■ **TASKS FOR THIS EXERCISE**:
1. In the OPN Architects award article, on what date was the USGBC Leadership Awards Ceremony held?
2. Duplicate the passage of the OPN Architects award article starting at "OPN Architects is" and ending at "sustainability and affordability.".

■ **SOURCE DOCUMENT**:
--- BEGIN ---

OPN Architects honored with 2019 Leadership Award from U.S. Green Building Council

OPN Architects is honored to be recognized — along with the City of Cedar Rapids — by the U.S. Green Building Council (USGBC) with a 2019 Leadership Award for our partnership in building back better following the Floods of 2008 in Eastern Iowa.

OPN Architects President Daniel Thies and Director of Sustainability Tate Walker joined 19 other honorees at the at the USGBC Leadership Awards Ceremony on Nov. 20, 2019 during the Greenbuild International Conference and Expo. Each recipient was honored for using green building and sustainable practices to improve quality of life for those around them.

Obama, Thies Greenbuild 2019

Prior to the awards ceremony, thousands of attendees gathered at the Georgia World Congress Center in Atlanta to hear the keynote in which former President Barack Obama spoke with USGBC president and CEO, Mahesh Ramanujam, about sustainability and affordability.

“Our Leadership Award recipients remind us that taking action – big or small – has the power to change lives and promote a higher living standard for us all,” said Mahesh Ramanujam, president and CEO of USGBC. “Cedar Rapids, a LEED-certified city, is a global model for how cities can bounce back and better prepare for unplanned events. Their story of community and rebuilding following devastating events has inspired resilience work around the country.”

The 2008 flood was a crossroads for Cedar Rapids. Even though the flood – the fifth largest natural disaster in our nation’s history – was undeniably devastating, it forced our community to reinvent itself at a time when we had become complacent.

--- END ---

■ **INFORMATION SUPPLIED**:
--- BEGIN ---

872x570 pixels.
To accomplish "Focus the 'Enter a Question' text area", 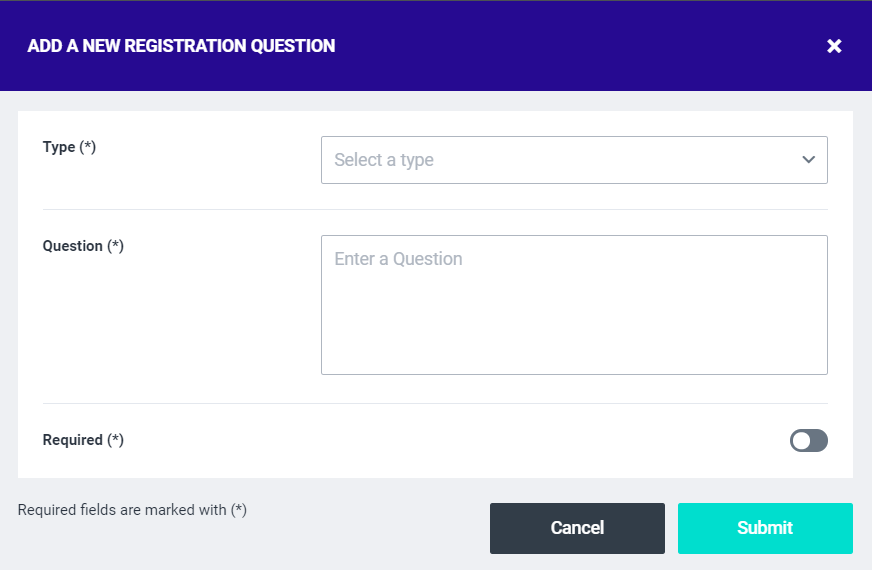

--- END ---

■ **FULL SOLUTIONS**:
1. Nov. 20, 2019

2.
OPN Architects is honored to be recognized — along with the City of Cedar Rapids — by the U.S. Green Building Council (USGBC) with a 2019 Leadership Award for our partnership in building back better following the Floods of 2008 in Eastern Iowa.

OPN Architects President Daniel Thies and Director of Sustainability Tate Walker joined 19 other honorees at the at the USGBC Leadership Awards Ceremony on Nov. 20, 2019 during the Greenbuild International Conference and Expo. Each recipient was honored for using green building and sustainable practices to improve quality of life for those around them.

Obama, Thies Greenbuild 2019

Prior to the awards ceremony, thousands of attendees gathered at the Georgia World Congress Center in Atlanta to hear the keynote in which former President Barack Obama spoke with USGBC president and CEO, Mahesh Ramanujam, about sustainability and affordability.